* [DIRECTIONS FOR THIS TASK]: Once you have read the entries, copy all of them exactly.

* [SOURCE DATA]:
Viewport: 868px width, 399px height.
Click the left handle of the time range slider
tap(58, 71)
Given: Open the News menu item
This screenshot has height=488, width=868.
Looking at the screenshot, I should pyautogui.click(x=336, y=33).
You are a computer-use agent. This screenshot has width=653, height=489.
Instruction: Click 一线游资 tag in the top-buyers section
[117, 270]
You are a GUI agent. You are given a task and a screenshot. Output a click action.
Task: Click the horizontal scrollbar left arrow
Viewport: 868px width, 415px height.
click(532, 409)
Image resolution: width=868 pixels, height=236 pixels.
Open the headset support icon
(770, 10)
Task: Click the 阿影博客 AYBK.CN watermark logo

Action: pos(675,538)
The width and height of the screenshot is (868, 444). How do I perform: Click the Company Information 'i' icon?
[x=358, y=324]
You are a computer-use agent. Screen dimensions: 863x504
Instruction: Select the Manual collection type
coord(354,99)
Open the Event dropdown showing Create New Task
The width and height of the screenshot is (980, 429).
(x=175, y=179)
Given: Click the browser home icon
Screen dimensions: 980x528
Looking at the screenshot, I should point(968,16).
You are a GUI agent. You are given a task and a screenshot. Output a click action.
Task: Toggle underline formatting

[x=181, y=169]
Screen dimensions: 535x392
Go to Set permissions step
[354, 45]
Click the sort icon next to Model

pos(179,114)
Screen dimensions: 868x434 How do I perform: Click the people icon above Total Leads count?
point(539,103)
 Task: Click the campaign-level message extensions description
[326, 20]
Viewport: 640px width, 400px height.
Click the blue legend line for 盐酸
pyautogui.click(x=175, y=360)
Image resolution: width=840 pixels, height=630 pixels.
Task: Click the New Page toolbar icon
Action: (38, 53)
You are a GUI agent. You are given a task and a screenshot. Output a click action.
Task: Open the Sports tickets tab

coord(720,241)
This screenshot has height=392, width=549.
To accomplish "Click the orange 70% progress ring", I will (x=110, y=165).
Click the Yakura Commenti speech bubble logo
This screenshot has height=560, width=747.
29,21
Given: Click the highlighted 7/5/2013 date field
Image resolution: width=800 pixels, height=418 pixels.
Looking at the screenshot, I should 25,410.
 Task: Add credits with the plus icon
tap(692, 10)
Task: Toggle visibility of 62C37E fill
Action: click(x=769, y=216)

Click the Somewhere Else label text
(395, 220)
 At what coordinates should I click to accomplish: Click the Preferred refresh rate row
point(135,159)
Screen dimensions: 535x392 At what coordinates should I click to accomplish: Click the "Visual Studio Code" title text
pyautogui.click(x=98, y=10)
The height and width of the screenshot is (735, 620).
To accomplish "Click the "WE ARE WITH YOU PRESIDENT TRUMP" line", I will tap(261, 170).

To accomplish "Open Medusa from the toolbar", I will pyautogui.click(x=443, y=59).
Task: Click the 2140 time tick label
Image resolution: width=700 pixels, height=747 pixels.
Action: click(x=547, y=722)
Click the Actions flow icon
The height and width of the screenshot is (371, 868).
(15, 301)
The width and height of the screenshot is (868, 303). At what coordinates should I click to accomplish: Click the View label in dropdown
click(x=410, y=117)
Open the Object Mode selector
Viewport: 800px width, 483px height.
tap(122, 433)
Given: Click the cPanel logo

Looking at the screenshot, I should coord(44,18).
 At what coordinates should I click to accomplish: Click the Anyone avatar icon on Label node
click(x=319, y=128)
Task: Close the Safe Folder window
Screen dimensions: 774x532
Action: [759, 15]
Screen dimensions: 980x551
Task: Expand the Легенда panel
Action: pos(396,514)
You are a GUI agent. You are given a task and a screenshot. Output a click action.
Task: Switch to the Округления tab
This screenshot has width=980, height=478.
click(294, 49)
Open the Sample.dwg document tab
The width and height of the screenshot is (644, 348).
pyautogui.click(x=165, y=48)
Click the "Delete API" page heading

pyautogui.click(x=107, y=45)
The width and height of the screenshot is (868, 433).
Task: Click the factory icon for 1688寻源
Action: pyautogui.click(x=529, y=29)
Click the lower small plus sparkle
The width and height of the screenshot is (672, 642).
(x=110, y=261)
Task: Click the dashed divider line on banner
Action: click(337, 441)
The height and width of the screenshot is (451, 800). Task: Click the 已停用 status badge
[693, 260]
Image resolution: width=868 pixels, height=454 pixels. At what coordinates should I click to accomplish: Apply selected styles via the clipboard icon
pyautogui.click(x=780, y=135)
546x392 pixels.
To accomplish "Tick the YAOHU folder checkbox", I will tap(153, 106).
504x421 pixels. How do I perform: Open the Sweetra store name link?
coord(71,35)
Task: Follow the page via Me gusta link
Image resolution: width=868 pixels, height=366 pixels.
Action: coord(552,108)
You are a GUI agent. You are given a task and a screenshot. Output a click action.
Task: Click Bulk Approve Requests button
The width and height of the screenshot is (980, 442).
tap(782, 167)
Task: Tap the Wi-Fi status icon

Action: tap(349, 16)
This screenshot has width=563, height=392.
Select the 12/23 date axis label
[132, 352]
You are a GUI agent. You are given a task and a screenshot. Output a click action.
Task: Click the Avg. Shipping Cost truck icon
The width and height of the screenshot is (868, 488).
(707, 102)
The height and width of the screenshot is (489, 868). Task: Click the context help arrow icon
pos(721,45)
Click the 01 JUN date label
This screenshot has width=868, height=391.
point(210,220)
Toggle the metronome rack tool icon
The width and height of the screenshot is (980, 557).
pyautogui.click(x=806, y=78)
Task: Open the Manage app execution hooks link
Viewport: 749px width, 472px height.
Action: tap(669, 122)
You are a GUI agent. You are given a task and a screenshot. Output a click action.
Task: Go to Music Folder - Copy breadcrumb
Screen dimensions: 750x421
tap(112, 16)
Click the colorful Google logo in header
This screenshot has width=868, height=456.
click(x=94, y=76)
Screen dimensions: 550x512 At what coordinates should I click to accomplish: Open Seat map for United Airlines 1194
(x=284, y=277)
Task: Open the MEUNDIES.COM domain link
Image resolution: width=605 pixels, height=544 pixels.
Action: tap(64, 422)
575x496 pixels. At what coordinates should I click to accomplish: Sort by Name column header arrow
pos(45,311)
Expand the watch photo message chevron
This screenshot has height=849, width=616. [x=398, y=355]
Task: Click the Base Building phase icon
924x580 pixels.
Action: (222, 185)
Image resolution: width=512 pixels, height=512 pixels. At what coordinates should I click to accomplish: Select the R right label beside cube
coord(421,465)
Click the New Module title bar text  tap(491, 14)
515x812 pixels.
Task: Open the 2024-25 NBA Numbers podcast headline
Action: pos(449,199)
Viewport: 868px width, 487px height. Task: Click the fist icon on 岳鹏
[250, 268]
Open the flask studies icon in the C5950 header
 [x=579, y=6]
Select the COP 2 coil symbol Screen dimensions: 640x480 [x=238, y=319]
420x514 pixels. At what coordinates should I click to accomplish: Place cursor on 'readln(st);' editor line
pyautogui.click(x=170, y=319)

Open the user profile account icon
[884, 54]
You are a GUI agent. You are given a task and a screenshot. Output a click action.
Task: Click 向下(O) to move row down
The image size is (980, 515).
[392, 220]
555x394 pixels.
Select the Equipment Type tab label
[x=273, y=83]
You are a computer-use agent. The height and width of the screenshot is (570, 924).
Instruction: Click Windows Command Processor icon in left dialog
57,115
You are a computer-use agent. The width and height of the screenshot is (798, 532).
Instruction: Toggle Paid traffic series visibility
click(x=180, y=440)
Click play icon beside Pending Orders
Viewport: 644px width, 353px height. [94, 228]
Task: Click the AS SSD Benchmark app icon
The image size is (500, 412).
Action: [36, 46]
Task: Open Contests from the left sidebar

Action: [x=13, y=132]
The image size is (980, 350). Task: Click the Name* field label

* [TASK ANSWER]:
Viewport: 868px width, 399px height.
Click the left handle of the time range slider
tap(58, 71)
Given: Open the News menu item
This screenshot has height=488, width=868.
Looking at the screenshot, I should pyautogui.click(x=336, y=33).
You are a computer-use agent. This screenshot has width=653, height=489.
Instruction: Click 一线游资 tag in the top-buyers section
[117, 270]
You are a GUI agent. You are given a task and a screenshot. Output a click action.
Task: Click the horizontal scrollbar left arrow
Viewport: 868px width, 415px height.
click(532, 409)
Image resolution: width=868 pixels, height=236 pixels.
Open the headset support icon
(770, 10)
Task: Click the 阿影博客 AYBK.CN watermark logo

Action: pos(675,538)
The width and height of the screenshot is (868, 444). How do I perform: Click the Company Information 'i' icon?
[x=358, y=324]
You are a computer-use agent. Screen dimensions: 863x504
Instruction: Select the Manual collection type
coord(354,99)
Open the Event dropdown showing Create New Task
The width and height of the screenshot is (980, 429).
(x=175, y=179)
Given: Click the browser home icon
Screen dimensions: 980x528
Looking at the screenshot, I should point(968,16).
You are a GUI agent. You are given a task and a screenshot. Output a click action.
Task: Toggle underline formatting

[x=181, y=169]
Screen dimensions: 535x392
Go to Set permissions step
[354, 45]
Click the sort icon next to Model

pos(179,114)
Screen dimensions: 868x434 How do I perform: Click the people icon above Total Leads count?
point(539,103)
 Task: Click the campaign-level message extensions description
[326, 20]
Viewport: 640px width, 400px height.
Click the blue legend line for 盐酸
pyautogui.click(x=175, y=360)
Image resolution: width=840 pixels, height=630 pixels.
Task: Click the New Page toolbar icon
Action: (38, 53)
You are a GUI agent. You are given a task and a screenshot. Output a click action.
Task: Open the Sports tickets tab

coord(720,241)
This screenshot has height=392, width=549.
To accomplish "Click the orange 70% progress ring", I will (x=110, y=165).
Click the Yakura Commenti speech bubble logo
This screenshot has height=560, width=747.
29,21
Given: Click the highlighted 7/5/2013 date field
Image resolution: width=800 pixels, height=418 pixels.
Looking at the screenshot, I should 25,410.
 Task: Add credits with the plus icon
tap(692, 10)
Task: Toggle visibility of 62C37E fill
Action: click(x=769, y=216)

Click the Somewhere Else label text
(395, 220)
 At what coordinates should I click to accomplish: Click the Preferred refresh rate row
point(135,159)
Screen dimensions: 535x392 At what coordinates should I click to accomplish: Click the "Visual Studio Code" title text
pyautogui.click(x=98, y=10)
The height and width of the screenshot is (735, 620).
To accomplish "Click the "WE ARE WITH YOU PRESIDENT TRUMP" line", I will tap(261, 170).

To accomplish "Open Medusa from the toolbar", I will pyautogui.click(x=443, y=59).
Task: Click the 2140 time tick label
Image resolution: width=700 pixels, height=747 pixels.
Action: click(x=547, y=722)
Click the Actions flow icon
The height and width of the screenshot is (371, 868).
(15, 301)
The width and height of the screenshot is (868, 303). At what coordinates should I click to accomplish: Click the View label in dropdown
click(x=410, y=117)
Open the Object Mode selector
Viewport: 800px width, 483px height.
tap(122, 433)
Given: Click the cPanel logo

Looking at the screenshot, I should coord(44,18).
 At what coordinates should I click to accomplish: Click the Anyone avatar icon on Label node
click(x=319, y=128)
Task: Close the Safe Folder window
Screen dimensions: 774x532
Action: [759, 15]
Screen dimensions: 980x551
Task: Expand the Легенда panel
Action: pos(396,514)
You are a GUI agent. You are given a task and a screenshot. Output a click action.
Task: Switch to the Округления tab
This screenshot has width=980, height=478.
click(294, 49)
Open the Sample.dwg document tab
The width and height of the screenshot is (644, 348).
pyautogui.click(x=165, y=48)
Click the "Delete API" page heading

pyautogui.click(x=107, y=45)
The width and height of the screenshot is (868, 433).
Task: Click the factory icon for 1688寻源
Action: pyautogui.click(x=529, y=29)
Click the lower small plus sparkle
The width and height of the screenshot is (672, 642).
(x=110, y=261)
Task: Click the dashed divider line on banner
Action: click(337, 441)
The height and width of the screenshot is (451, 800). Task: Click the 已停用 status badge
[693, 260]
Image resolution: width=868 pixels, height=454 pixels. At what coordinates should I click to accomplish: Apply selected styles via the clipboard icon
pyautogui.click(x=780, y=135)
546x392 pixels.
To accomplish "Tick the YAOHU folder checkbox", I will tap(153, 106).
504x421 pixels. How do I perform: Open the Sweetra store name link?
coord(71,35)
Task: Follow the page via Me gusta link
Image resolution: width=868 pixels, height=366 pixels.
Action: coord(552,108)
You are a GUI agent. You are given a task and a screenshot. Output a click action.
Task: Click Bulk Approve Requests button
The width and height of the screenshot is (980, 442).
tap(782, 167)
Task: Tap the Wi-Fi status icon

Action: tap(349, 16)
This screenshot has width=563, height=392.
Select the 12/23 date axis label
[132, 352]
You are a GUI agent. You are given a task and a screenshot. Output a click action.
Task: Click the Avg. Shipping Cost truck icon
The width and height of the screenshot is (868, 488).
(707, 102)
The height and width of the screenshot is (489, 868). Task: Click the context help arrow icon
pos(721,45)
Click the 01 JUN date label
This screenshot has width=868, height=391.
point(210,220)
Toggle the metronome rack tool icon
The width and height of the screenshot is (980, 557).
pyautogui.click(x=806, y=78)
Task: Open the Manage app execution hooks link
Viewport: 749px width, 472px height.
Action: tap(669, 122)
You are a GUI agent. You are given a task and a screenshot. Output a click action.
Task: Go to Music Folder - Copy breadcrumb
Screen dimensions: 750x421
tap(112, 16)
Click the colorful Google logo in header
This screenshot has width=868, height=456.
click(x=94, y=76)
Screen dimensions: 550x512 At what coordinates should I click to accomplish: Open Seat map for United Airlines 1194
(x=284, y=277)
Task: Open the MEUNDIES.COM domain link
Image resolution: width=605 pixels, height=544 pixels.
Action: tap(64, 422)
575x496 pixels. At what coordinates should I click to accomplish: Sort by Name column header arrow
pos(45,311)
Expand the watch photo message chevron
This screenshot has height=849, width=616. [x=398, y=355]
Task: Click the Base Building phase icon
924x580 pixels.
Action: (222, 185)
Image resolution: width=512 pixels, height=512 pixels. At what coordinates should I click to accomplish: Select the R right label beside cube
coord(421,465)
Click the New Module title bar text  tap(491, 14)
515x812 pixels.
Task: Open the 2024-25 NBA Numbers podcast headline
Action: pos(449,199)
Viewport: 868px width, 487px height. Task: Click the fist icon on 岳鹏
[250, 268]
Open the flask studies icon in the C5950 header
 [x=579, y=6]
Select the COP 2 coil symbol Screen dimensions: 640x480 [x=238, y=319]
420x514 pixels. At what coordinates should I click to accomplish: Place cursor on 'readln(st);' editor line
pyautogui.click(x=170, y=319)

Open the user profile account icon
[884, 54]
You are a GUI agent. You are given a task and a screenshot. Output a click action.
Task: Click 向下(O) to move row down
The image size is (980, 515).
[392, 220]
555x394 pixels.
Select the Equipment Type tab label
[x=273, y=83]
You are a computer-use agent. The height and width of the screenshot is (570, 924).
Instruction: Click Windows Command Processor icon in left dialog
57,115
You are a computer-use agent. The width and height of the screenshot is (798, 532).
Instruction: Toggle Paid traffic series visibility
click(x=180, y=440)
Click play icon beside Pending Orders
Viewport: 644px width, 353px height. [94, 228]
Task: Click the AS SSD Benchmark app icon
The image size is (500, 412).
Action: [36, 46]
Task: Open Contests from the left sidebar

Action: [x=13, y=132]
The image size is (980, 350). Task: Click the Name* field label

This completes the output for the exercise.